-- Testo da leggere --
+ + + + + + +

Rende, “After Hours” al Cinema Santa Chiara

FUORI ORARIO (AFTER HOURS – USA 1985) AL CINEMA SANTA CHIARA DI RENDE PER LA RASSEGNA “L’ORA DEL LUPO”, IDEATA DA UGO G. CARUSO E ORAZIO GAROFALO

“Fuori orario” (After Hours – USA 1985), uno dei film più affascinanti degli anni ’80 e tra i migliori nella filmografia di Martin Scorsese,  verrà riproposto stasera lunedì 25 Marzo alle ore 20.45  al Cinema Santa Chiara di Rende nella rassegna “L’ora del lupo”, ideata da Ugo G. Caruso ed Orazio Garofalo.
Il film è stato scelto da Ugo G. Caruso che nella sua presentazione metterà in risalto lo stretto legame autoriale e tematico con il resto dell’opera del regista italo-americano ma pure la sua peculiarità, a partire dalla singolare vicenda produttiva, decisamente “indie” che ne fa pure un unicum in quello stesso complesso,  lo stesso fin qui rigorosamente riproposto dallo stesso Garofalo nella sua rassegna del venerdì “Martin Scorsese, quel bravo ragazzo”.

E proprio la collocazione in due cicli diversi evidenzia l’unicità di questo film rispetto a tanti altri titoli più celebrati e ricordati. Fuori orario può essere visto come una sorta di bonus per la rassegna su Scorsese ma al contempo per atmosfere, registro, unità di luogo, tempo e azione lo rende perfetto per “L’ora del lupo”.
Il soggetto, scritto da uno studente universitario, Joseph Minion, e subito opzionato dall’attore Griffin Dunne che poi lo interpreterà, piacque molto a Scorsese che stava vivendo allora una forte crisi personale e professionale anche a causa del flop registrato con l’ultimo film, “Re per una notte” con Robert De Niro e Jerry Lewis.
Il regista rimaneggerà così la traccia originale arricchendola delle sue personali ossessioni e  infarcendola di gustose citazioni. “L’impressione  che ne trassi quando uscì – ricorda Caruso, allora già attivo come critico, fu di un geniale episodio ispirato all’assurdo, al perturbante ed all’inesplicabile che pervadeva certi episodi della popolare serie CBS ideata da Rod Serling nel 1959 “Ai confini della realtà” (The Twilight Zone”).

+ + + + + + +

-- Sfida 1 --
Secondo l'articolo su «Fuori orario», chi scrisse il soggetto del film?
-- Sfida 2 --
Trascrivi dall'articolo su «Fuori orario» il brano compreso tra «E proprio la» e «e Jerry Lewis.», estremi inclusi.
-- Sfida 3 --
Indica se ciascuna affermazione concorda con l'articolo su «Fuori orario», rispondendo sì o no e citando le parole decisive. (a) La proiezione comincia alle 20.45. (b) Il film è stato scelto da Orazio Garofalo. (c) «Re per una notte» ebbe un grande successo.
Le righe di dati non hanno alcun rapporto con il testo.

-- Righe di dati --

+ + + + + + +

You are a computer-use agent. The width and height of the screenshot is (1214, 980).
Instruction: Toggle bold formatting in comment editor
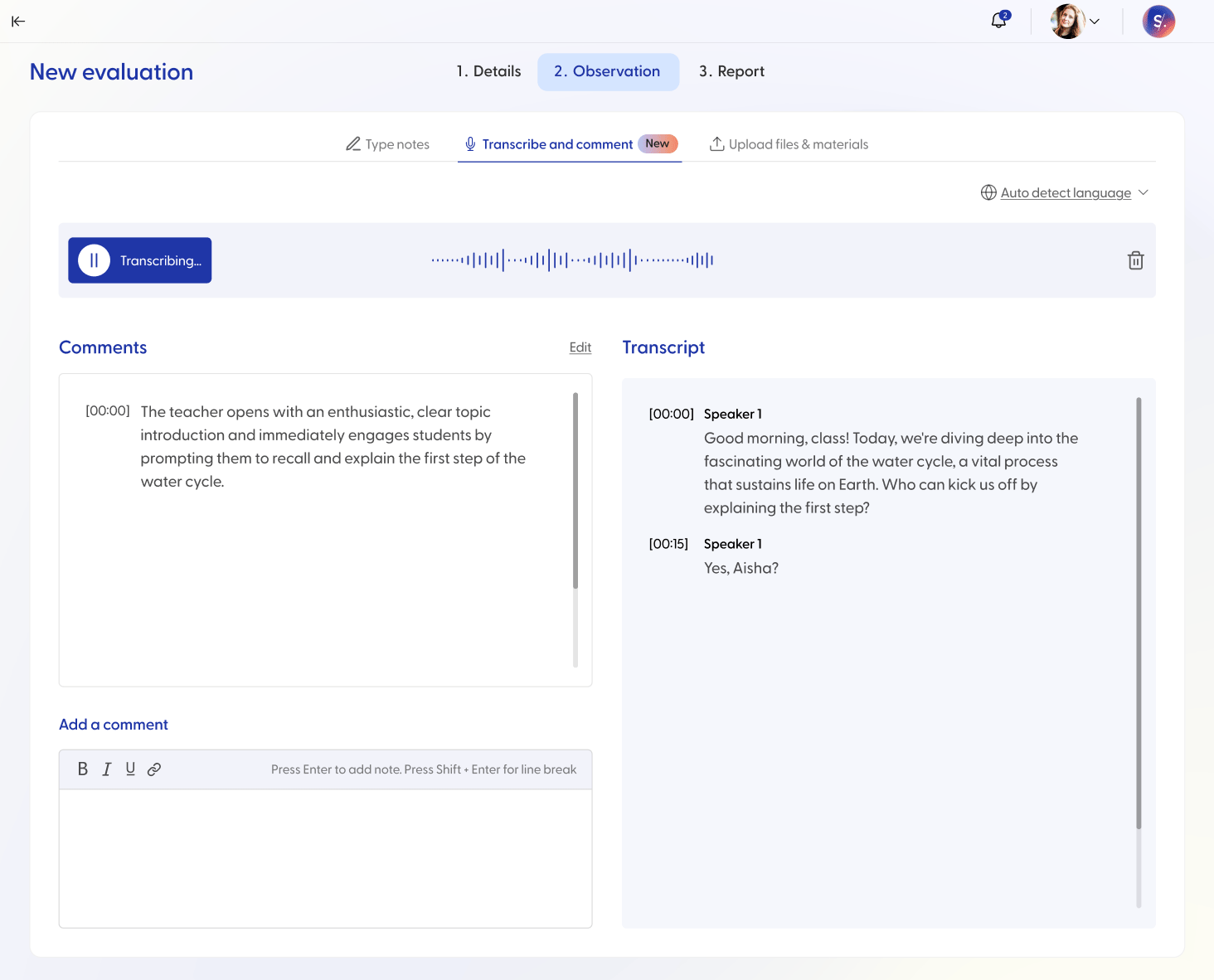tap(83, 769)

+ + + + + + +

-- Soluzione 1 --
Joseph Minion, uno studente universitario.

-- Soluzione 2 --
E proprio la collocazione in due cicli diversi evidenzia l’unicità di questo film rispetto a tanti altri titoli più celebrati e ricordati. Fuori orario può essere visto come una sorta di bonus per la rassegna su Scorsese ma al contempo per atmosfere, registro, unità di luogo, tempo e azione lo rende perfetto per “L’ora del lupo”.
Il soggetto, scritto da uno studente universitario, Joseph Minion, e subito opzionato dall’attore Griffin Dunne che poi lo interpreterà, piacque molto a Scorsese che stava vivendo allora una forte crisi personale e professionale anche a causa del flop registrato con l’ultimo film, “Re per una notte” con Robert De Niro e Jerry Lewis.

-- Soluzione 3 --
(a) Sì: «stasera lunedì 25 Marzo alle ore 20.45».
(b) No: «Il film è stato scelto da Ugo G. Caruso».
(c) No: «anche a causa del flop registrato con l’ultimo film».